Copy the entries from the line with "Select the Administrator: Windows" through the end of the entries, swapping "tab" for "window" and changing nothing else. Leave out the pictures.

+--

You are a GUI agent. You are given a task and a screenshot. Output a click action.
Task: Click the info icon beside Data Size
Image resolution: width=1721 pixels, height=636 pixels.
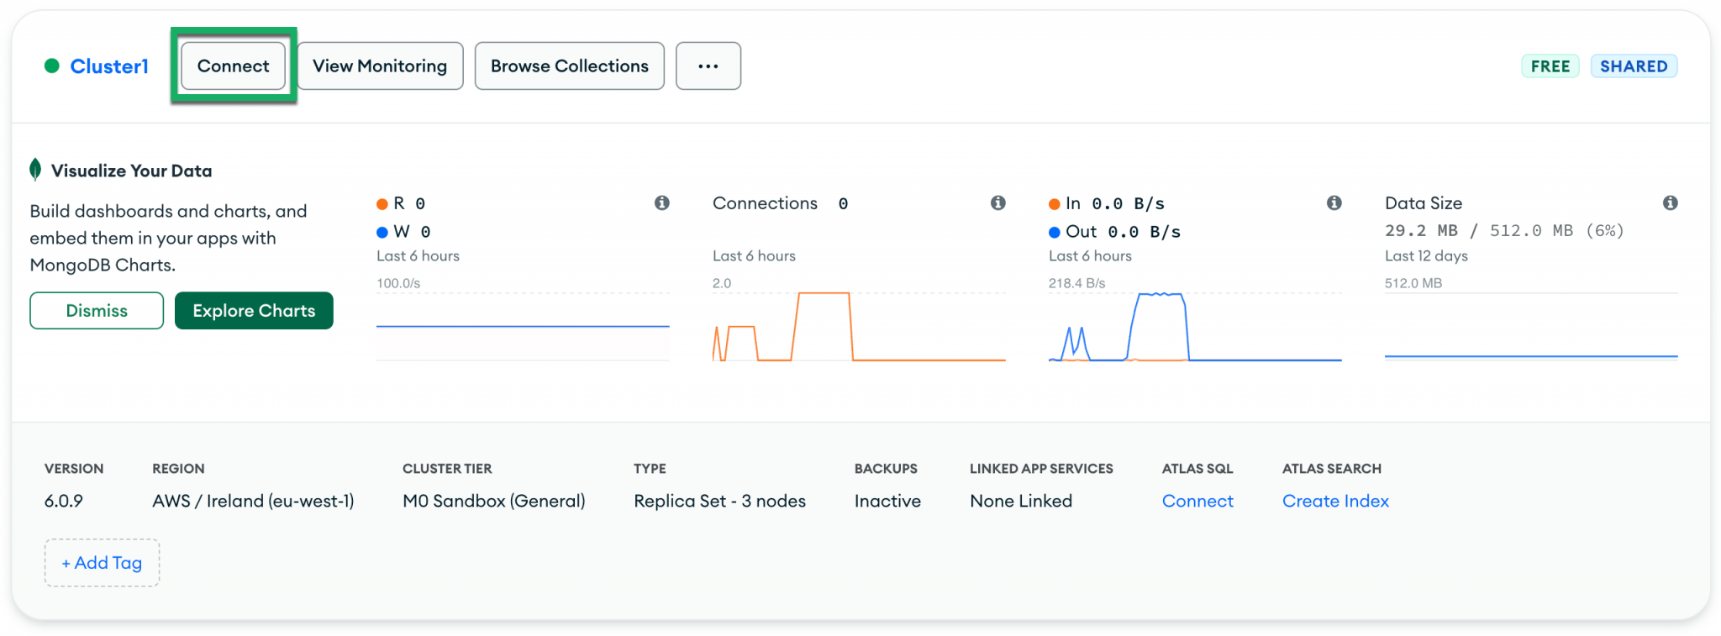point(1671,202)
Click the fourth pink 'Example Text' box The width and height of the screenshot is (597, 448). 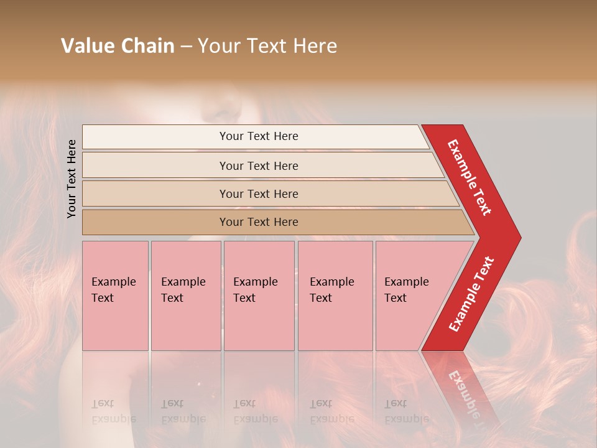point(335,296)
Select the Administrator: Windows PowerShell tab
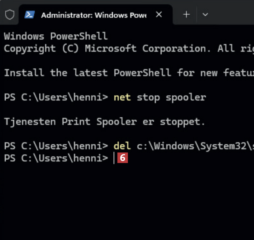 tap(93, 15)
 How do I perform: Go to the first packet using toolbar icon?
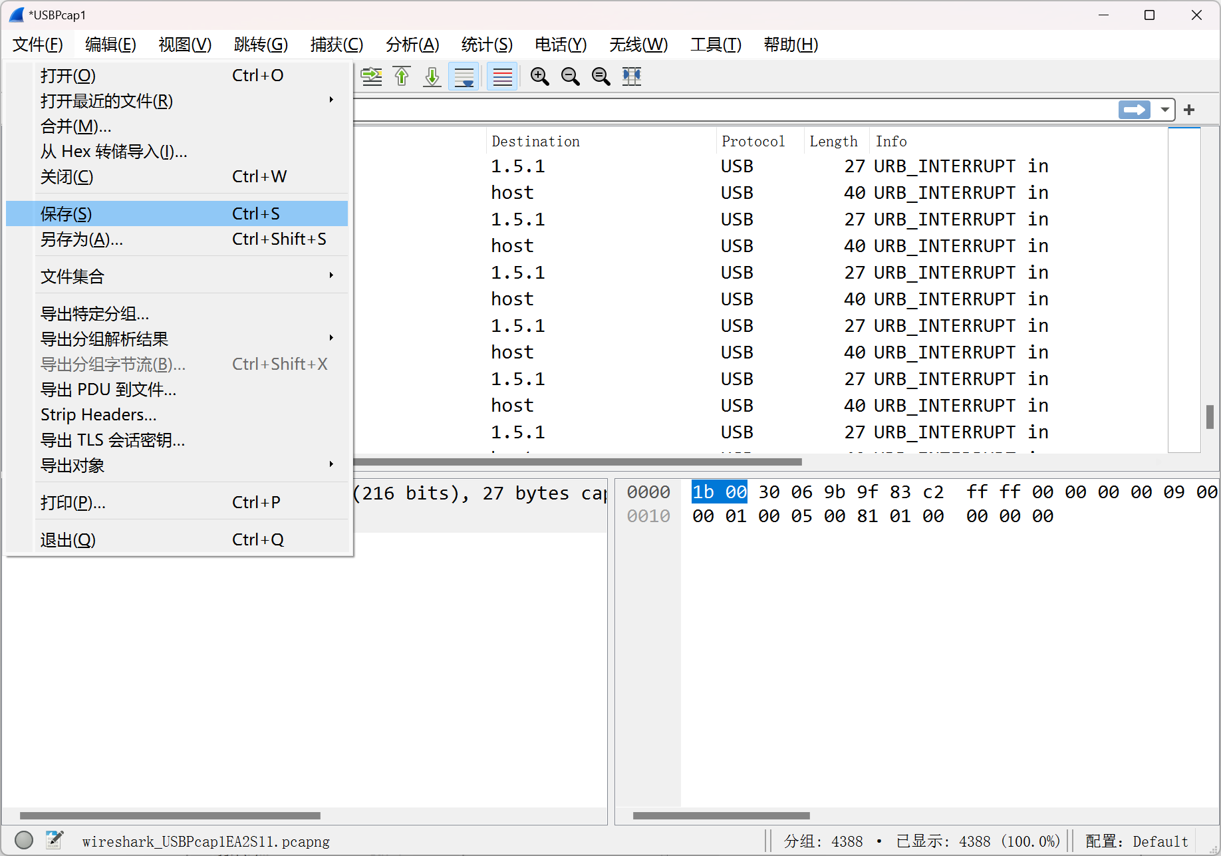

+--

> **EXPECTED OUTPUT**:
Select the Administrator: Windows PowerShell window
 tap(93, 15)
 How do I perform: Go to the first packet using toolbar icon?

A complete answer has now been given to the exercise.